**Exercise details**. In the records below, the line with "Viewport: 408px width, 1000px" and every line after it must be written out exactly; no pictures belong in the result.

**Records**.
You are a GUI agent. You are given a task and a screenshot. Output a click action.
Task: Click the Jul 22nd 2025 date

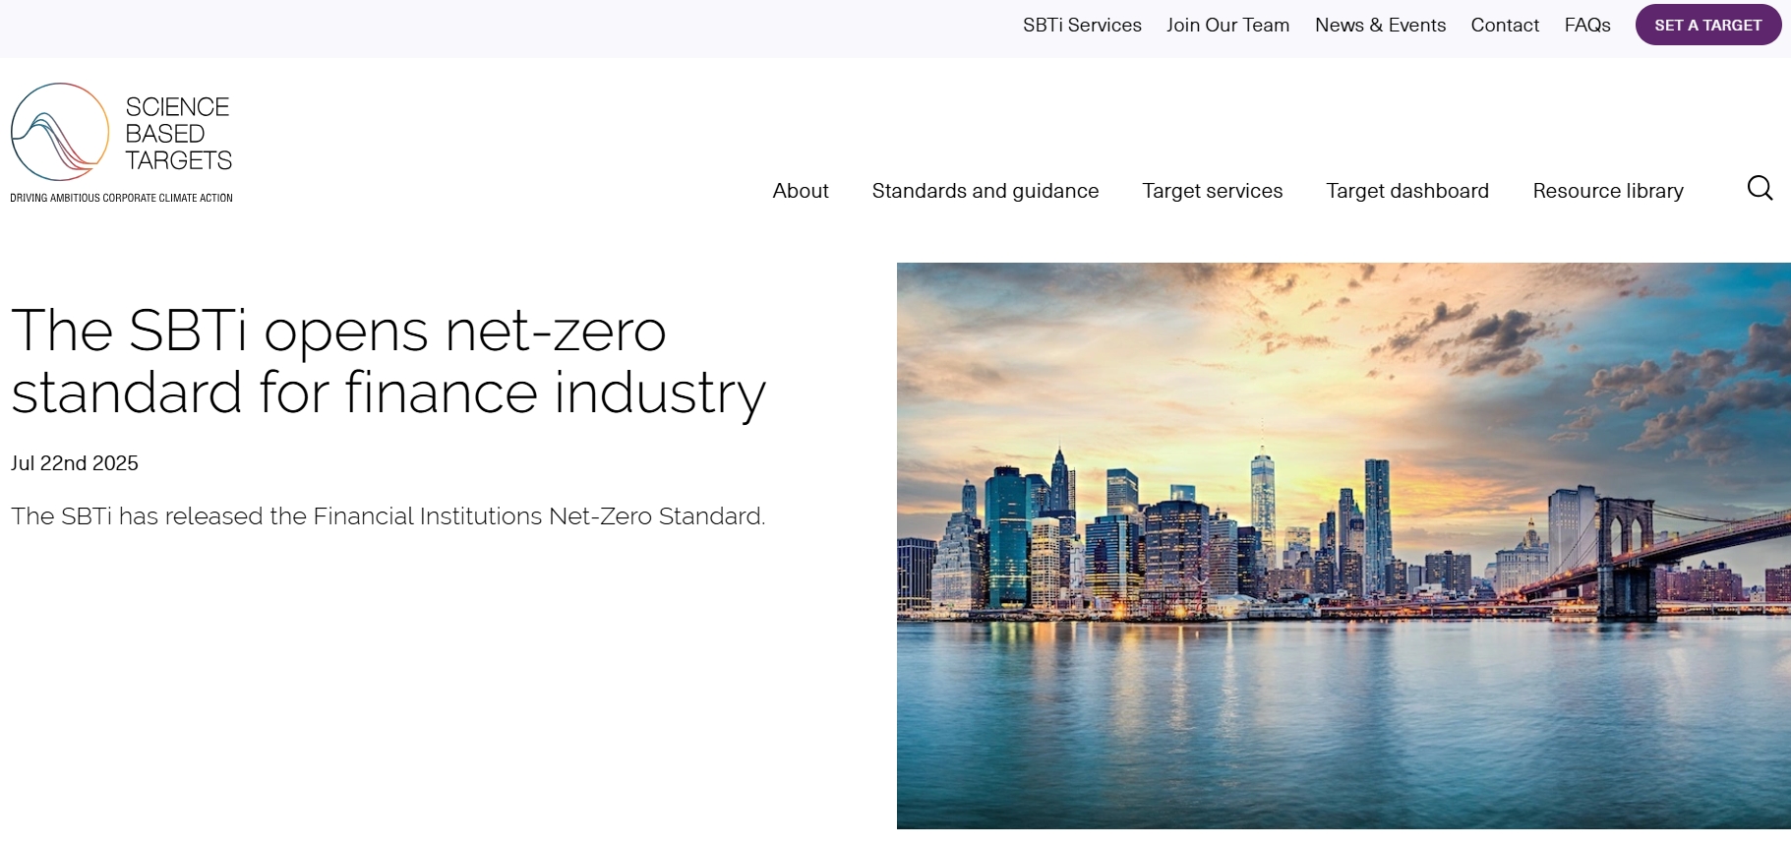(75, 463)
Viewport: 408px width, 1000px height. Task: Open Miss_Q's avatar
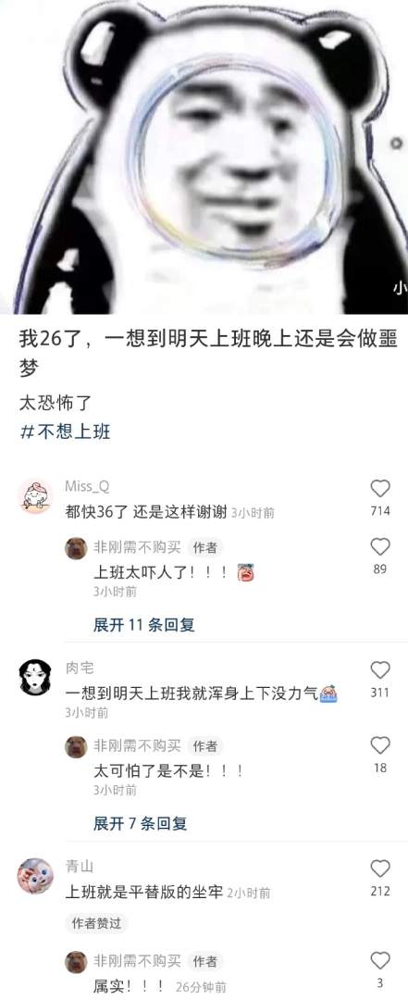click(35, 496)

**Exercise result**.
Viewport: 408px width, 1000px height. Task: Open Miss_Q's avatar
click(35, 496)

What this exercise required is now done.